Start of Materials provided

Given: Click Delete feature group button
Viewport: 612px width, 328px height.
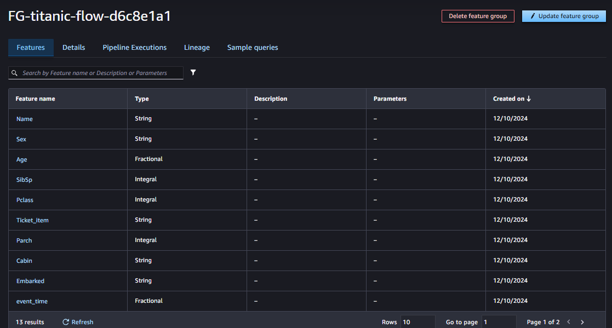Looking at the screenshot, I should tap(478, 16).
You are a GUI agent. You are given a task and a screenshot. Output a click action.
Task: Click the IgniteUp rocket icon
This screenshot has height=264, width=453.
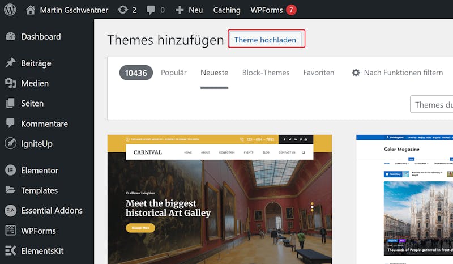[x=10, y=143]
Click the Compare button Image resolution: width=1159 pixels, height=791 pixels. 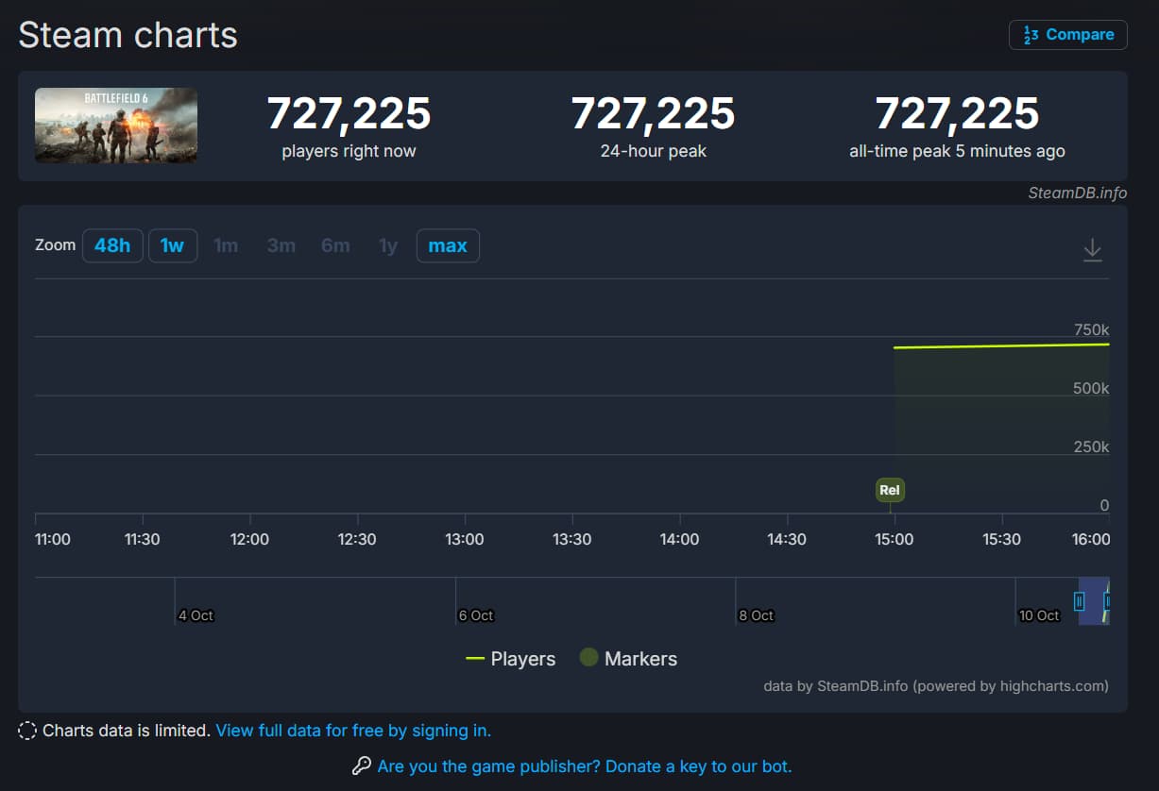pos(1067,35)
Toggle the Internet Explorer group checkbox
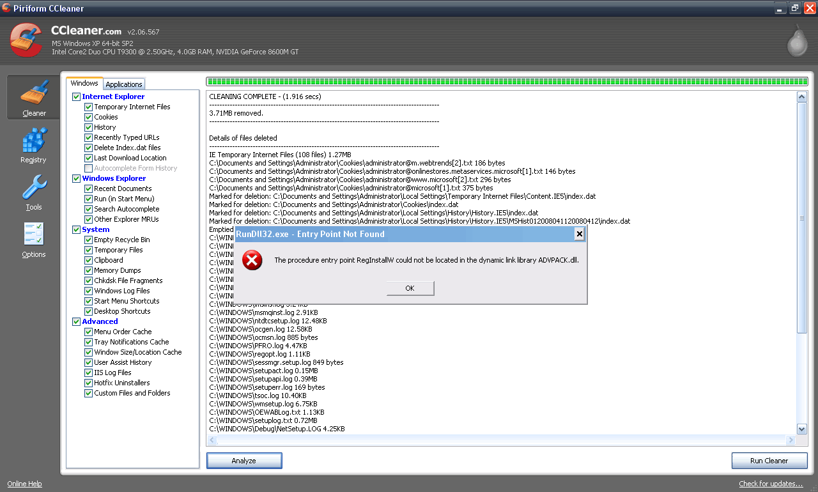818x492 pixels. point(77,96)
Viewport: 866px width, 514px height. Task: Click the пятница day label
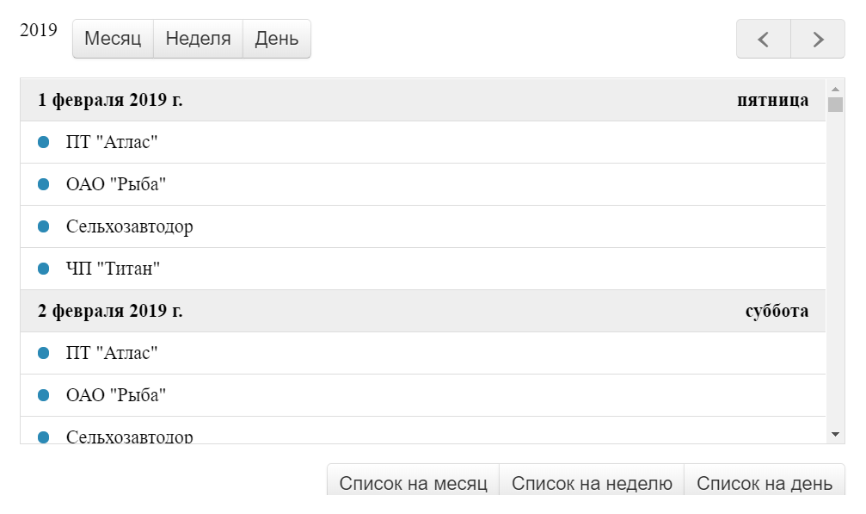pos(772,100)
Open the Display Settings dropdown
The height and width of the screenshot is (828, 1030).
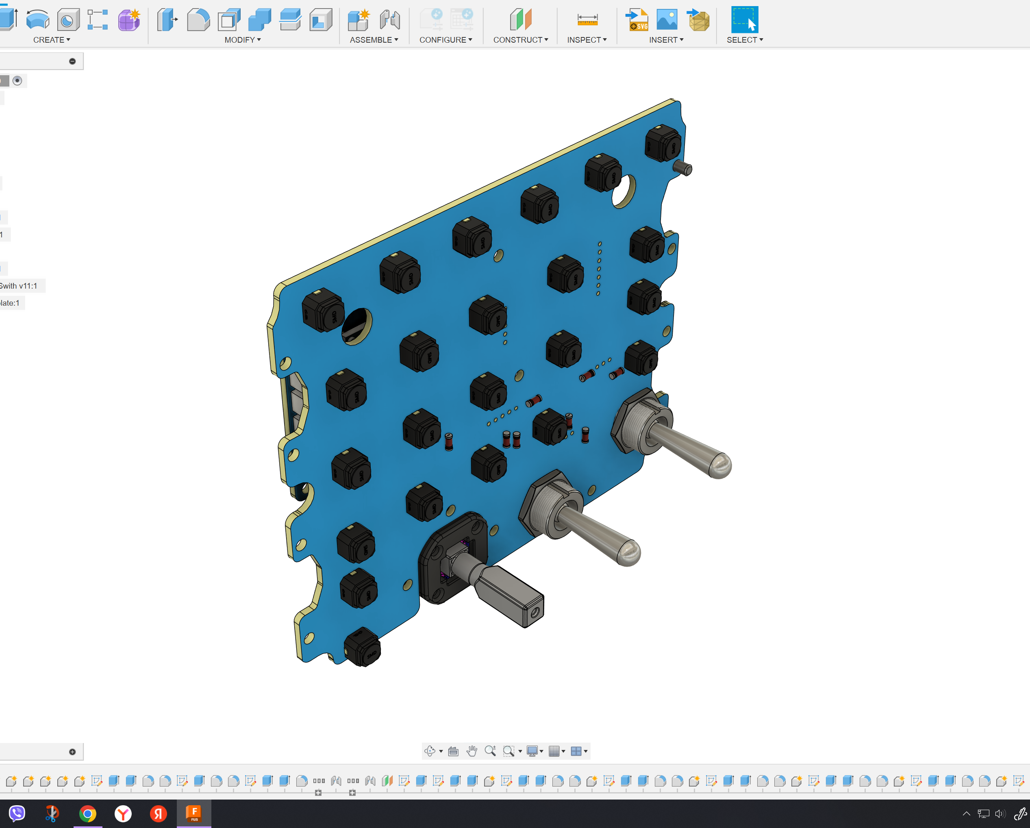535,751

End of Materials provided

* [Exercise goal]
Copy, without the pictures, exactly the lines from the line with "Viewport: 866px width, 514px" through the end of the material above, both ends included.

* [Solution to this exercise]
Viewport: 866px width, 514px height. Task: Click the пятница day label
pos(772,100)
Open the Display Settings dropdown
The height and width of the screenshot is (828, 1030).
535,751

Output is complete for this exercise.